The adapter interface (ProviderAdapter.sendTurn() is an async generator that yields events) is designed to support both approaches. If someone wants to build API-based adapters for lower latency, the architecture supports it cleanly. But the default deployment uses the CLIs because that’s what most users are already paying for.
Other speed improvements
Beyond session reuse, we made several changes that compound:
- Auto-advance from analysis to interview. The old flow stopped at a checkpoint between analysis and interview, requiring the user to click “Continue” (which didn’t even work, the form silently rejected empty input). Now analysis flows directly into the first interview question.
- Relaxed question counts. The analysis prompt asked for “3-5 critical questions,” which models interpreted as “always produce exactly 5.” Changed to “up to 5, fewer is better.” Models now ask 2-4 questions instead of always 5.

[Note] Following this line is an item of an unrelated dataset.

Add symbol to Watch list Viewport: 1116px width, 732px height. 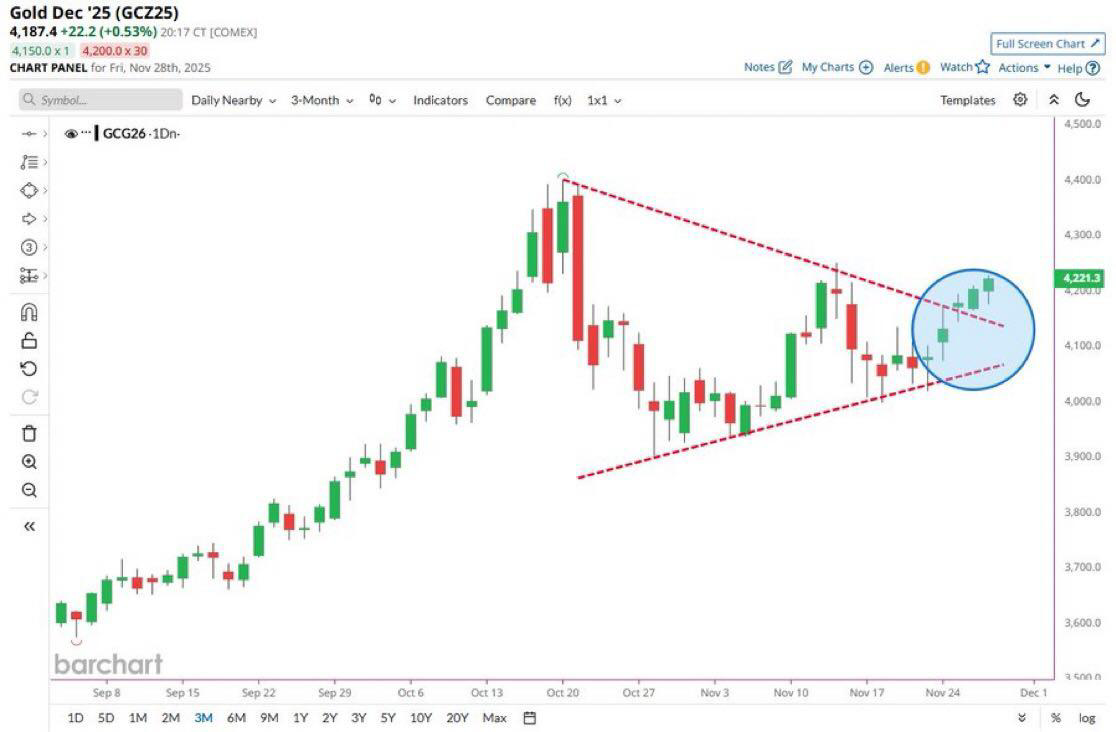964,68
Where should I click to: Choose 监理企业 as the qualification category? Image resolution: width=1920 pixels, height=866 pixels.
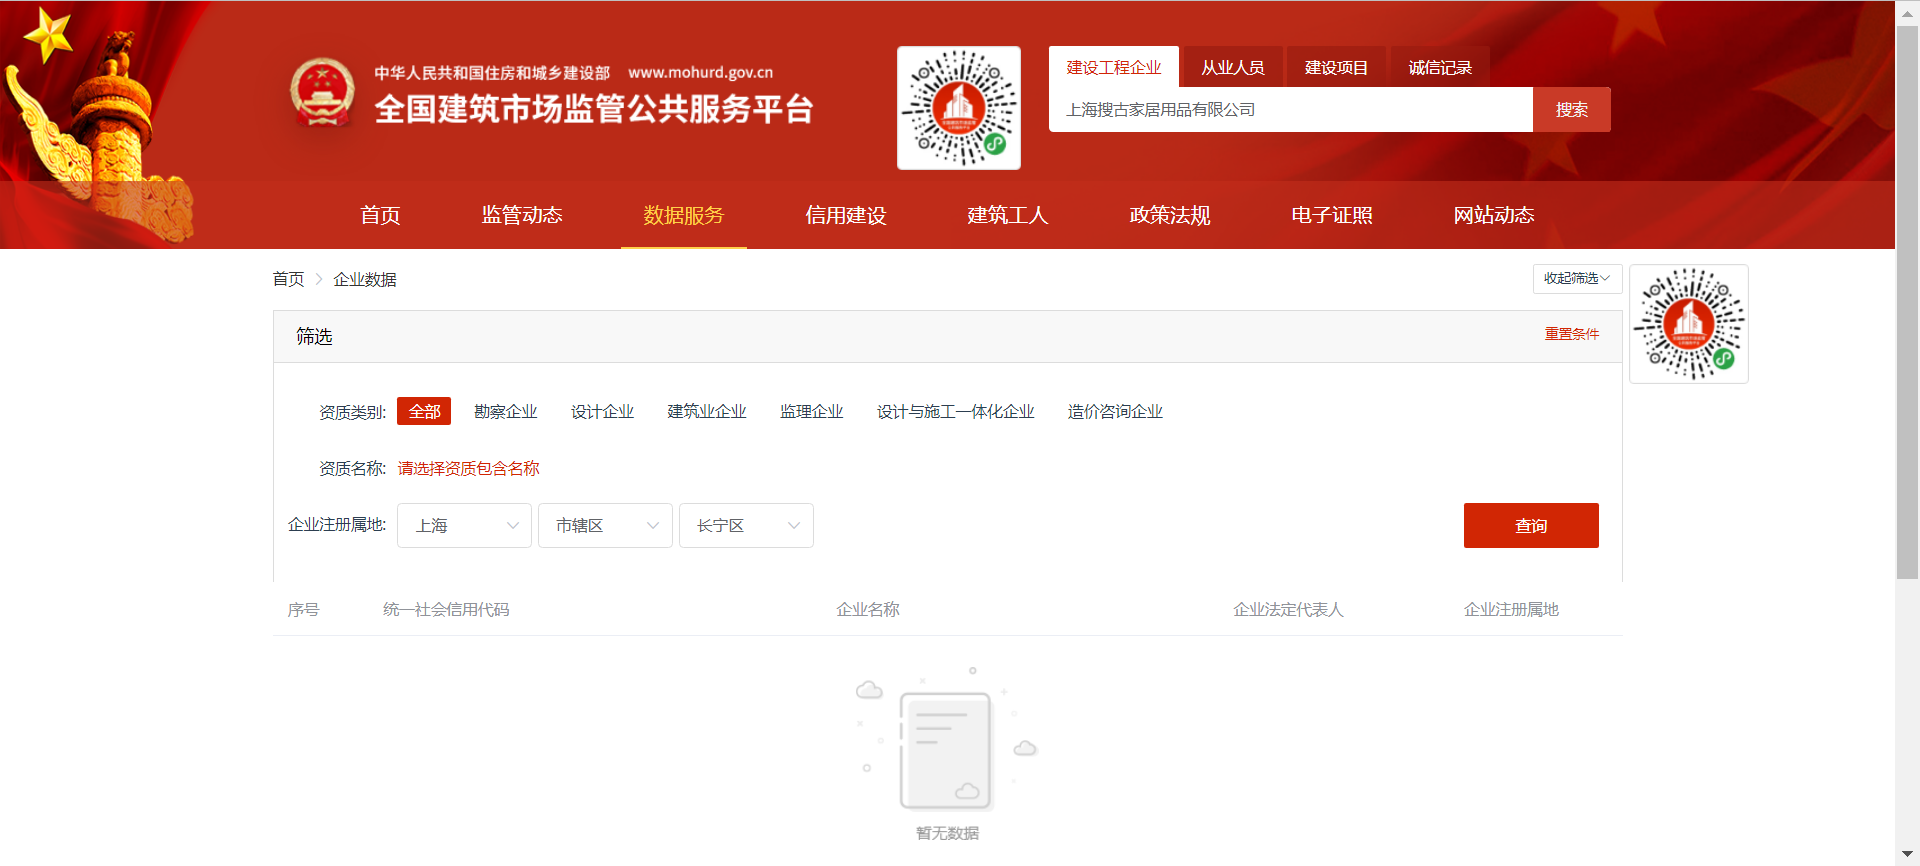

- Per-phase thread tracking for Codex. Codex can’t resume across different phases, but it can resume within the same phase (e.g., question debate turn 1 to turn 3 to turn 5). We track threads per phase so Codex gets the speed benefit wherever possible.
What’s next
The adversarial pattern is general. The same structure applies beyond specs: one model proposes, the other critiques, they converge, the human steers.
- Code reviews. GPT reviews Claude’s implementation, Claude reviews GPT’s, they debate disagreements.
- Architecture decision records. Debate trade-offs before committing.
- Threat modeling. Adversarial by nature, perfect for dual-LLM analysis.
- Next-generation RALPH loops. Recursive adversarial planning with human checkpoints.
The whole thing runs locally. Two CLI subscriptions you’re already paying for, one SQLite file, two terminal tabs. No cloud, no data leaving your machine.
If you’ve been doing the same manual copy-paste adversarial dance between Claude and Codex, maybe it’s time to let them argue directly.
I suspect this won’t stay a spec-only tool for long. The daemon already does the hard part: orchestrating two frontier models, managing turn state, and making them actually disagree. That same engine slots into RALPH loops, code reviews, threat models, anything where two adversarial models produce better output than one polite one. The spec workshop was just the first use case.
Crossfire is available at github.com/jfmaes/crossfire. PRs welcome.